### WHAT IS REQUIRED:
Print the items word for word, starting with the line that contains "Description [tab] (122, 698)" and going on through the line that contains "Purchase Orders (191, 36)", and output no other lines.

### DATA TO USE:

--------------------------------------------------

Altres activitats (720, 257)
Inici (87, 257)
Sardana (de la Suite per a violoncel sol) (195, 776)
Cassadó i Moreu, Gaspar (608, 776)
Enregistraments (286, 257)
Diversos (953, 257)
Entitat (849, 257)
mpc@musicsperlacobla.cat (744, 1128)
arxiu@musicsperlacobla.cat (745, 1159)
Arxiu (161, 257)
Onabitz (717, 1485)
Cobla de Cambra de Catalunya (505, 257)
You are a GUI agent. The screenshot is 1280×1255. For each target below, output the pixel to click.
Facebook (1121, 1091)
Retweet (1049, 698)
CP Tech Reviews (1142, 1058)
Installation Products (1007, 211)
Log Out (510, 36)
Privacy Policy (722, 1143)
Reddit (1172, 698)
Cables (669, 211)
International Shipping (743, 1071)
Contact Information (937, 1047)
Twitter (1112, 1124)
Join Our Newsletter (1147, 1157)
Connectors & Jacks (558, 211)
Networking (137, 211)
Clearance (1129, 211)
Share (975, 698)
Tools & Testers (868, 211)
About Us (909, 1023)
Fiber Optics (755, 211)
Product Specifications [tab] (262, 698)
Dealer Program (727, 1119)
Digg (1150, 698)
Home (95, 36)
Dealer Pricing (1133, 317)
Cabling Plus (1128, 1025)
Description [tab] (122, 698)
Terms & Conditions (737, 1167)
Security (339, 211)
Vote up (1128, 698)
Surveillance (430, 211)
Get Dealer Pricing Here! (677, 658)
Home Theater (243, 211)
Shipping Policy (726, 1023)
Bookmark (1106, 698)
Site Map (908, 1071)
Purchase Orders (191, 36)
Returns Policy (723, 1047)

--------------------------------------------------

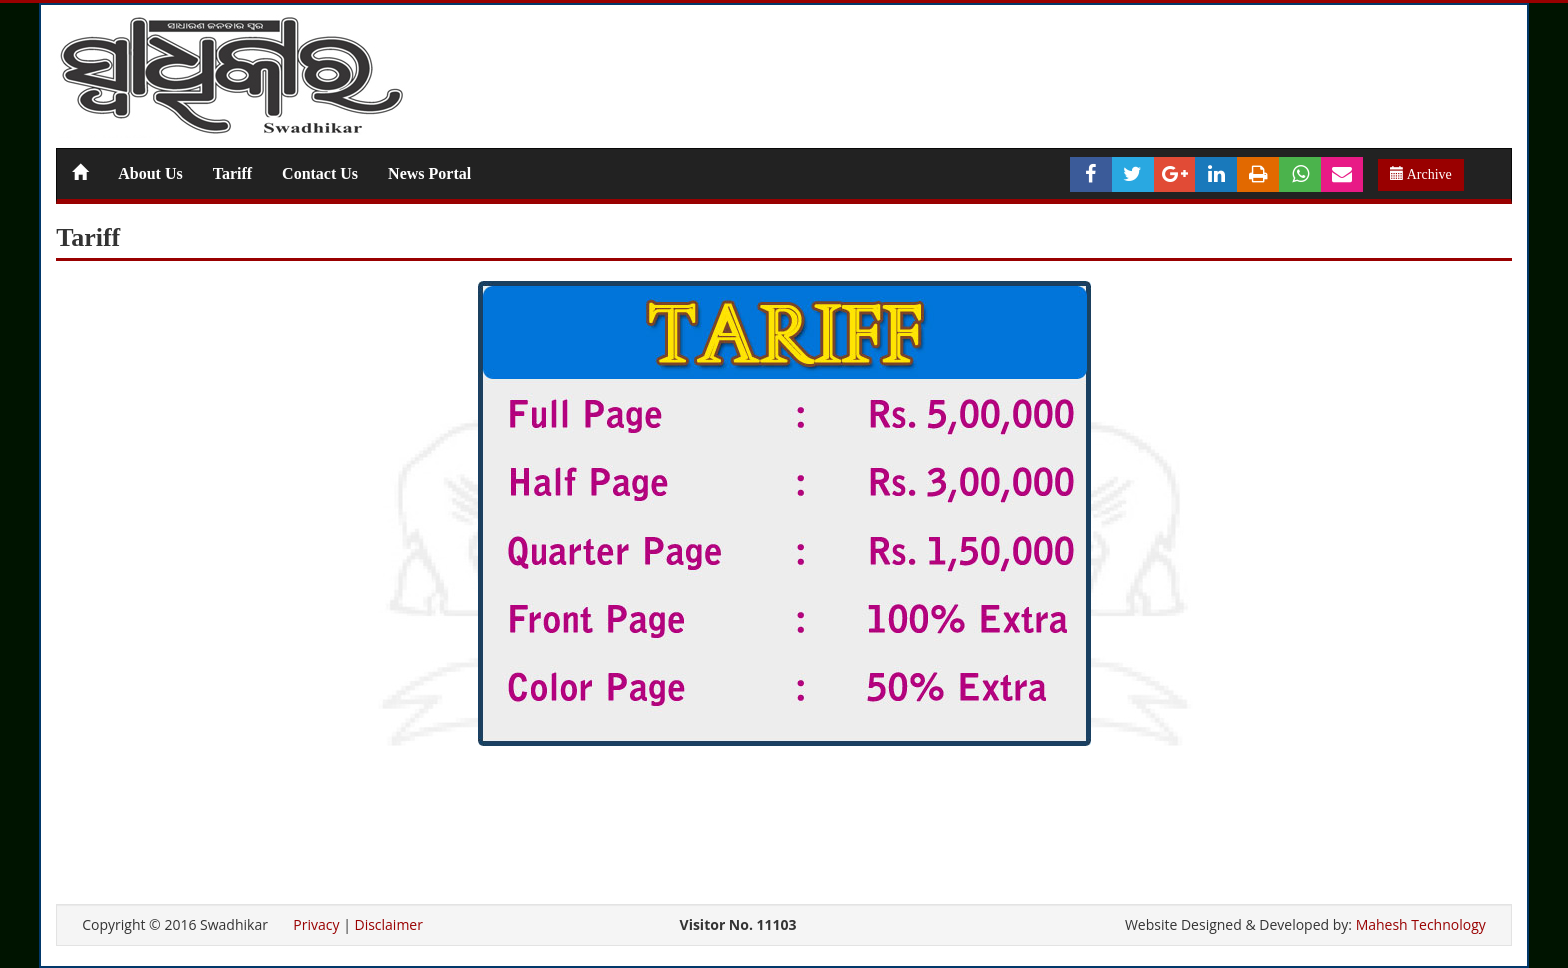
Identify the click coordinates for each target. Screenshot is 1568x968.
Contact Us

--------------------------------------------------

### THE ANSWER:
Description [tab] (122, 698)
Terms & Conditions (737, 1167)
Security (339, 211)
Vote up (1128, 698)
Surveillance (430, 211)
Get Dealer Pricing Here! (677, 658)
Home Theater (243, 211)
Shipping Policy (726, 1023)
Bookmark (1106, 698)
Site Map (908, 1071)
Purchase Orders (191, 36)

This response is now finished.